- [Отрывок]
-- -- --

Завершилось моё образование только через десять лет, в 1997 году, когда умер Стрелер. Но с тех пор многое сильно изменилось – общество и отношение к театру. Изменилось то, как учат у нас молодых актёров сейчас, когда этих великих людей уже нет. И поэтому я стараюсь выкладываться на сто процентов, чтобы передать молодым знания, которые я приобрёл за то десятилетие, такое короткое и неуловимое.
– Каким образом ты передаешь свои знания сейчас?
– Я работаю как режиссёр. И мне не так просто быть педагогом и преподавать, например, целый год. Но я стараюсь организовывать мастерклассы, пусть и краткосрочные, но на них должно быть достаточно времени, чтобы подробно изучить предмет. Есть проблема в преподавании актёрского мастерства в
Италии – очень часто учат те, кто не смог заняться ничем другим. А преподавание – это основа театра.
– Как судьба привела тебя в Малый театр?
– Малый театр и Москва стали для меня второй театральной родиной, вторым театральным домом. И вот когда в нашей долгой истории в 7 лет мне предложили поставить третий спектакль, я назвал «Слугу двух господ» Гольдони. И тут есть очень важная связь. «Слуга двух господ» – это был первый текст, с которым мы стали работать, придя в школу Стрелера. Прослеживается такая цепочка: в 1947 году Стрелер впервые поставил «Арлекина», через 40 лет в 1987 году открылась его театральная школа, и он заставил нас опять учить эту пьесу. Прошло ещё 30 лет (сейчас почти 2017 год), я в России, и снова возвращаюсь к этому произведению. Для меня это диалог с моим учителем, который никогда не прекращается.
– Почему ты решил делать столь знаковую для тебя пьесу с русскими, а не итальянскими актёрами?
– Именно потому, что у русских актёров другой способ жизни на сцене, эта работа интересна для меня. Я занимаюсь «Арлекином» в «Пикколо» уже много лет, знаю его наизусть. За эти годы у меня появилось желание посмотреть на него с другой точки зрения – без масок. Мы обнажаем историю. Я хочу с русскими актёрами построить характеры, немного более сложные, чем маски, более реалистичные, но всегда остающиеся в рамках комедии, чтобы у них было больше внутренней правды. Это, конечно же, вызов. У нас есть отличия между культурами, мы по-разному используем жесты, пространство, характеризуем персонажей. Но именно поэтому работа становится такой интересной. Я надеюсь, что спектакль будет комбинацией двух театральных традиций – русской и итальянской. Очень важная деталь: маски говорят на разных диалектах. Труффальдино и Бригелла из Бергамо, Панталоне – венецианец, Доктор – из Болоньи. Служанка из Тосканы. Влюблённые говорят на классическом итальянском. И эта смесь – основная особенность текста, при переводе спектакль теряет лингвистическое богатство. И я задумался над тем, как я могу передать это лингвистическое разнообразие на русском языке. Труффальдино, который в нашей традиции носит костюм с цветными заплатками – это персонаж с множеством личин. Он станет актёром, который меняется для того, чтобы служить сразу двум хозяевам. С одним он будет говорить с акцентом одной части России, с другим – другой части. А обращаясь к зрителю – без акцентов. Ведь великий русский язык тоже состоит из разных диалектов. Когда он будет говорить со Смеральдиной, поскольку Труффальдино влюблён и хочет её поразить, он будет немного «косить» под итальянца. Труффальдино – некий символ театра. Несмотря на все трудности жизни, он хочет продолжать играть и преодолевать преграды. В Италии эту пьесу до сих пор играют на диалектах – тут не только лингвистический акцент, а, скорее, музыкально-ритмический. Даже если ты не точно понимаешь слова, то, благодаря жестам и мимике, можешь понять, что говорит герой.

-- -- --

- [Набор заданий]
a - Процитируйте дословно фрагмент интервью от слов «Завершилось моё образование» до слов «это основа театра.» включительно.
b - Верны ли по интервью следующие утверждения: (i) театральная школа Стрелера открылась в 1987 году; (ii) Панталоне в пьесе родом из Болоньи; (iii) обращаясь к зрителю, Труффальдино будет говорить с акцентом? Ответьте на каждое «да» или «нет» и приведите дословно решающие слова интервью.

- [Содержимое данных]

-- -- --

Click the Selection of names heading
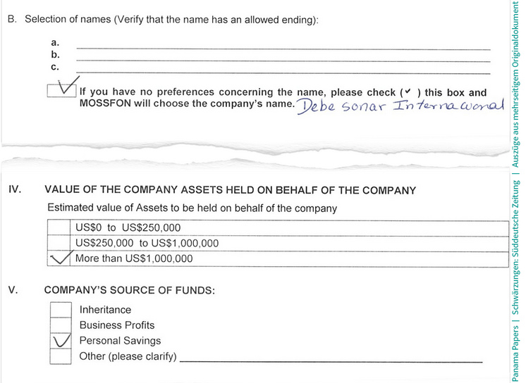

-- -- --

- [Ответы]
a -
Завершилось моё образование только через десять лет, в 1997 году, когда умер Стрелер. Но с тех пор многое сильно изменилось – общество и отношение к театру. Изменилось то, как учат у нас молодых актёров сейчас, когда этих великих людей уже нет. И поэтому я стараюсь выкладываться на сто процентов, чтобы передать молодым знания, которые я приобрёл за то десятилетие, такое короткое и неуловимое.
– Каким образом ты передаешь свои знания сейчас?
– Я работаю как режиссёр. И мне не так просто быть педагогом и преподавать, например, целый год. Но я стараюсь организовывать мастерклассы, пусть и краткосрочные, но на них должно быть достаточно времени, чтобы подробно изучить предмет. Есть проблема в преподавании актёрского мастерства в
Италии – очень часто учат те, кто не смог заняться ничем другим. А преподавание – это основа театра.

b -
(i) Да: «через 40 лет в 1987 году открылась его театральная школа».
(ii) Нет: «Панталоне – венецианец, Доктор – из Болоньи».
(iii) Нет: «А обращаясь к зрителю – без акцентов».